Sobre Herança Cinematográfica

Para pensar um pouco.

Na Cahiers du Cinéma de janeiro saiu um bate-papo entre os diretores Bong Joon-ho (coreano) e Kiyoshi Kurosawa (japonês).

Em certo momento a conversa vai para o seguinte lado:

Kiyoshi Kurosawa – Eu penso que você e outros jovens cineastas de seu país estão realmente a caminho de consolidar o cinema coreano e escrever a história. Vocês podem ver os clássicos com serenidade e com uma certa distância. No Japão, como há muitos cineastas maiores, como Yasujiro Ozu, Akira Kurosawa ou Kenji Mizoguchi, sempre se passa por uma comparação com eles – eu acredito que é esse nosso destino. É por isso que queremos acima de tudo esquecer o passado para criar algo novo.

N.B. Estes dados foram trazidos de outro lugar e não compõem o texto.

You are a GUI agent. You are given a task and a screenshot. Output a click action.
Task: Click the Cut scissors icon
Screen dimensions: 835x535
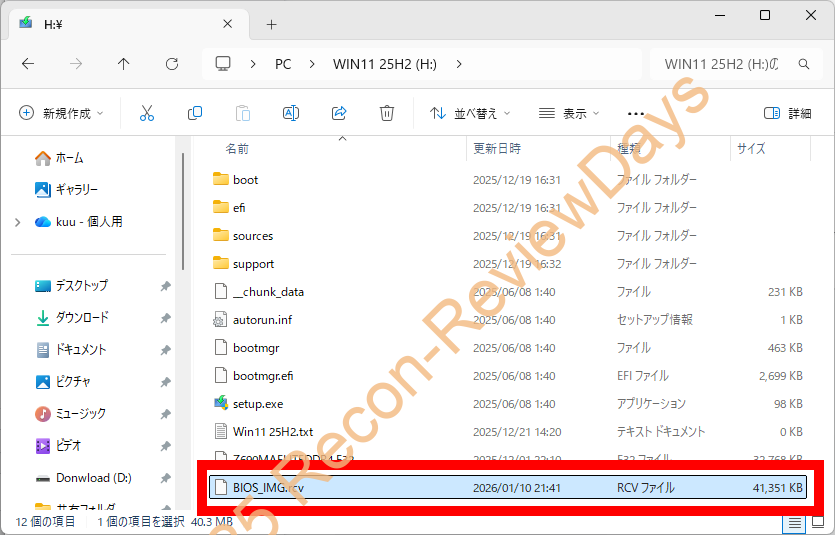pyautogui.click(x=147, y=113)
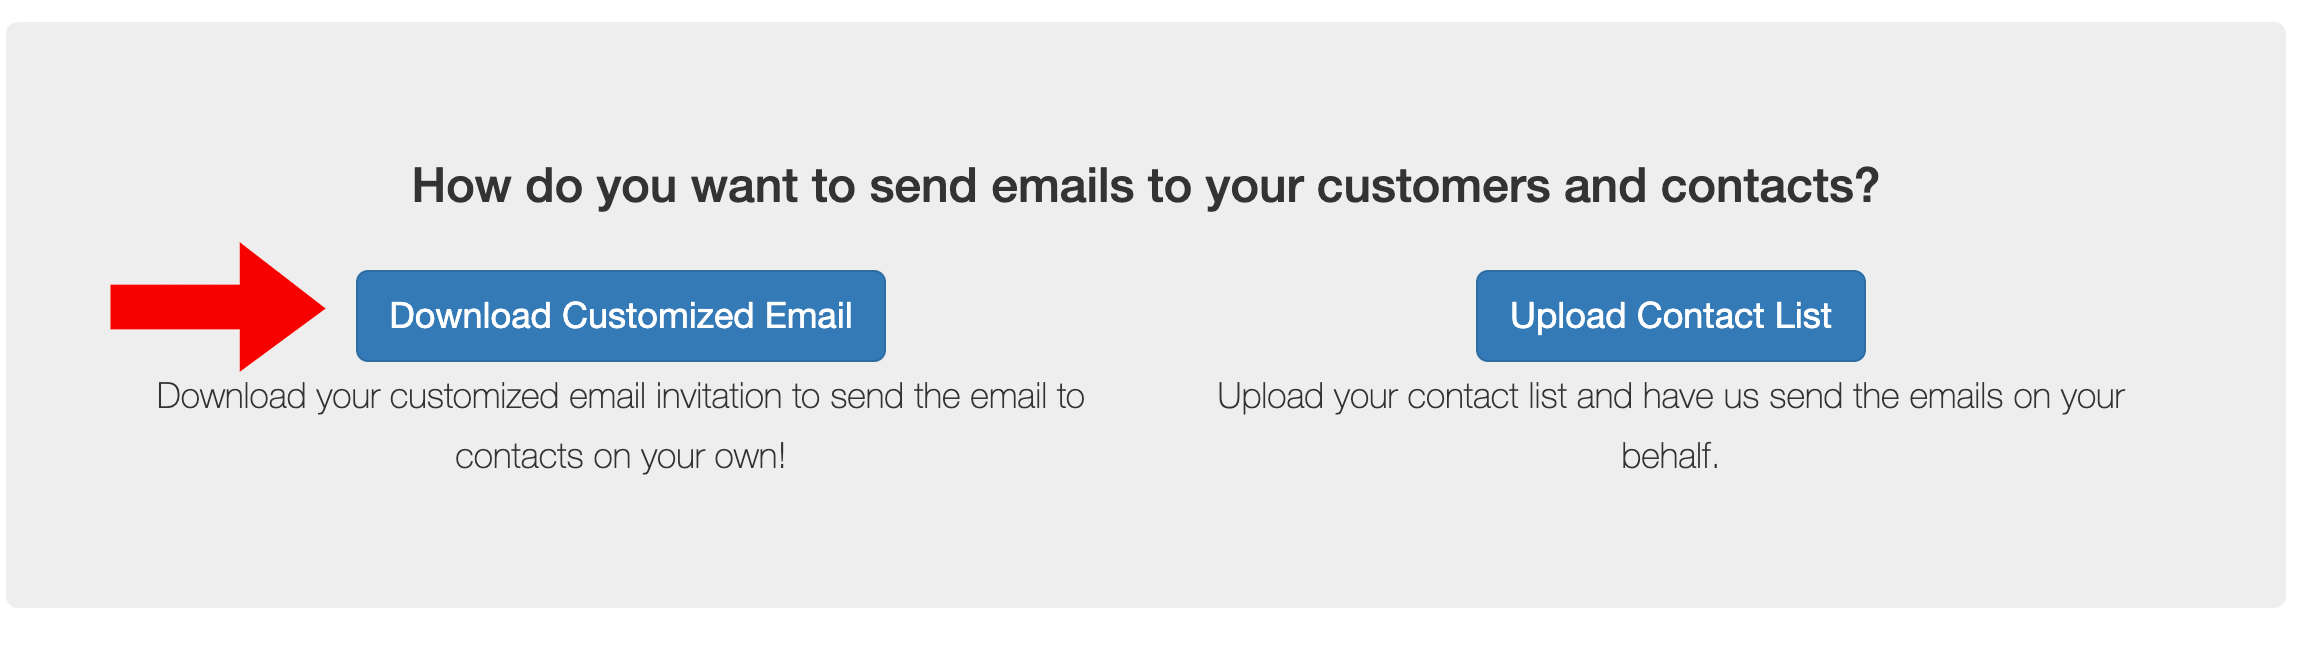Click the 'Download your customized email invitation' line
Screen dimensions: 2320x646
coord(620,397)
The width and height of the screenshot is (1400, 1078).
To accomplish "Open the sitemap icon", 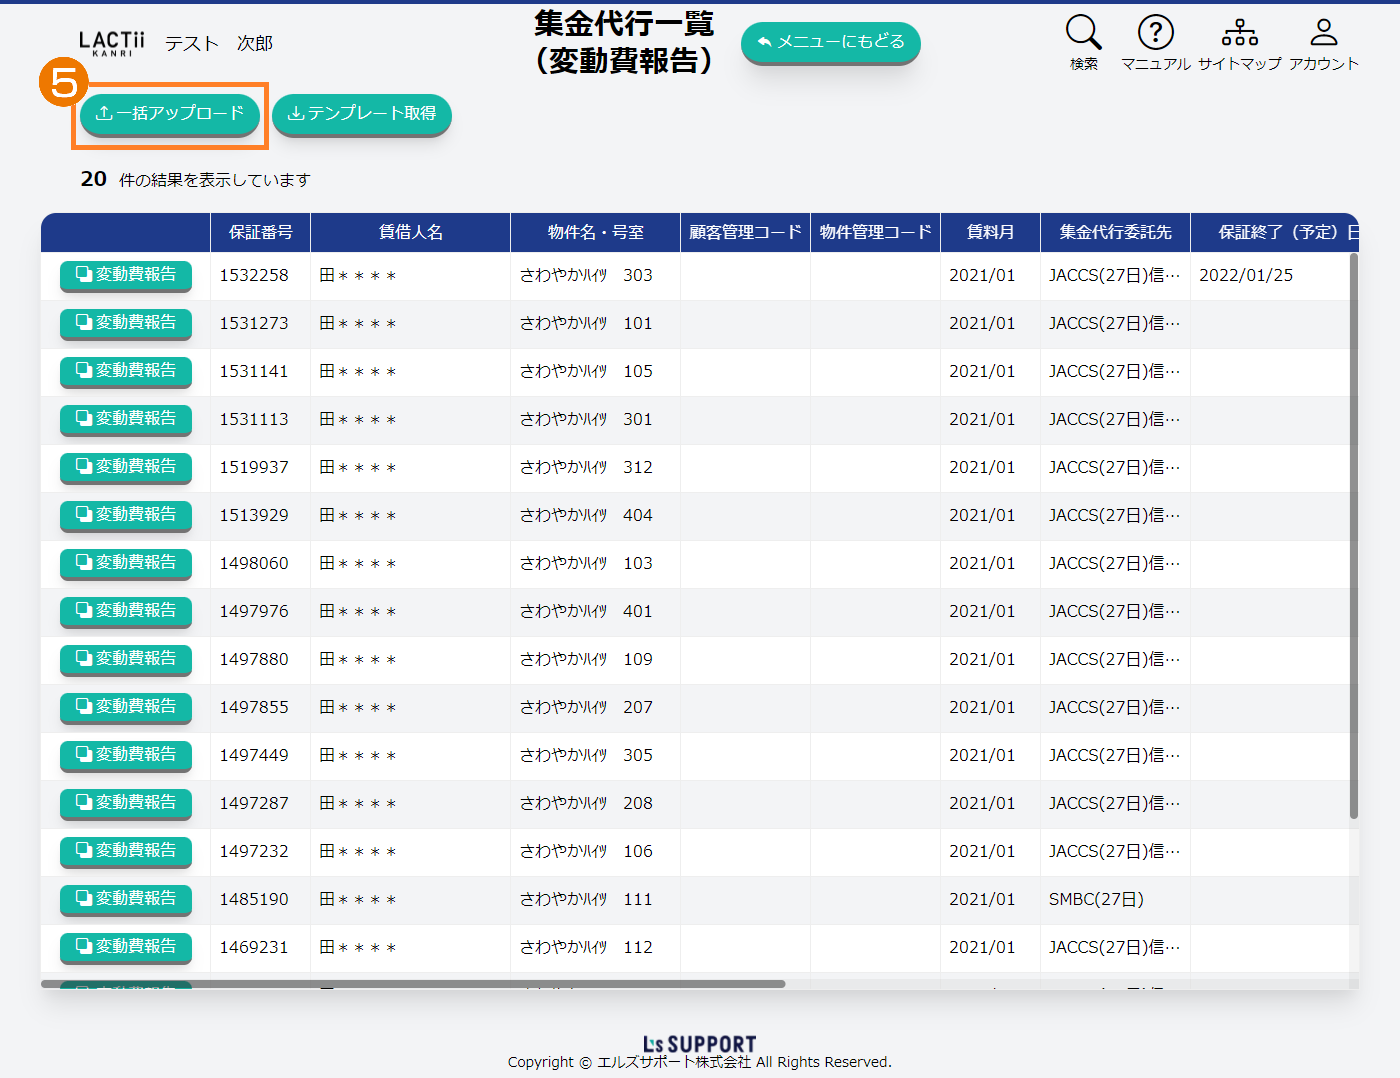I will click(1239, 33).
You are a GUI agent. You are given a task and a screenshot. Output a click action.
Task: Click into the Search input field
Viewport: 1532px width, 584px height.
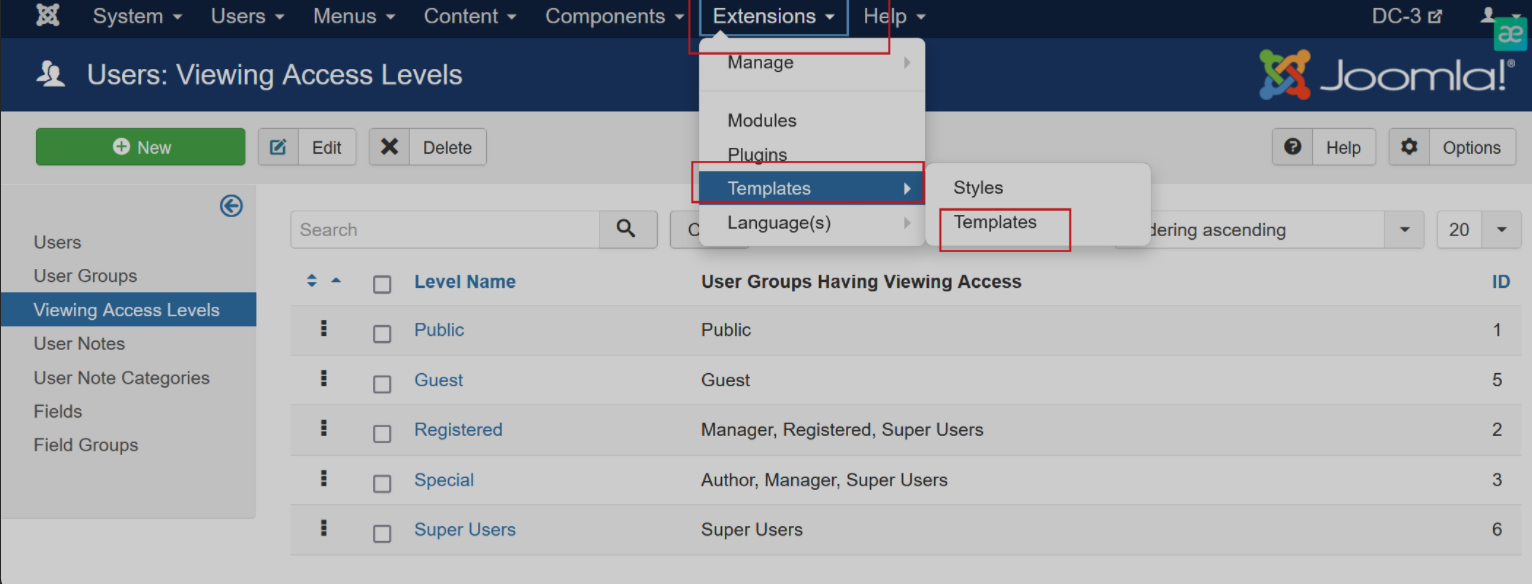click(445, 230)
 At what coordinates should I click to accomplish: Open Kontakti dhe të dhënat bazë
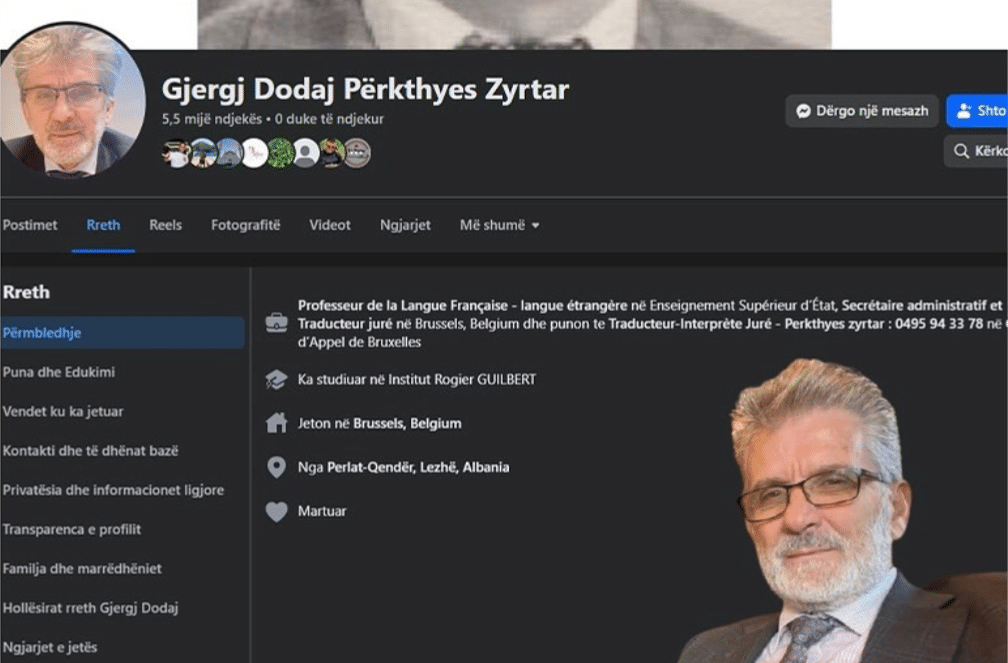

Bong Joon-ho – Quando vocês era jovem e havia feito Kandagawa Wars et The Excitemente of the Do-Re-Mi-Fa Girl, não havia uma energia ou uma vontade de se rebelar ou recusar a história do cinema japonês? Eu tenho essa impressão.

K.K. – Sim, de fato. Como eu amo o cinema, vejo os clássicos japoneses e os admiro, mas eu queria fazer filmes completamente diferentes. Senão, eu não teria nenhuma razão para continuar a filmar.

Vendo este trecho da conversa, fico pensando que não seria a “vontade” de Kiyoshi Kurosawa algo a se refletir um pouco?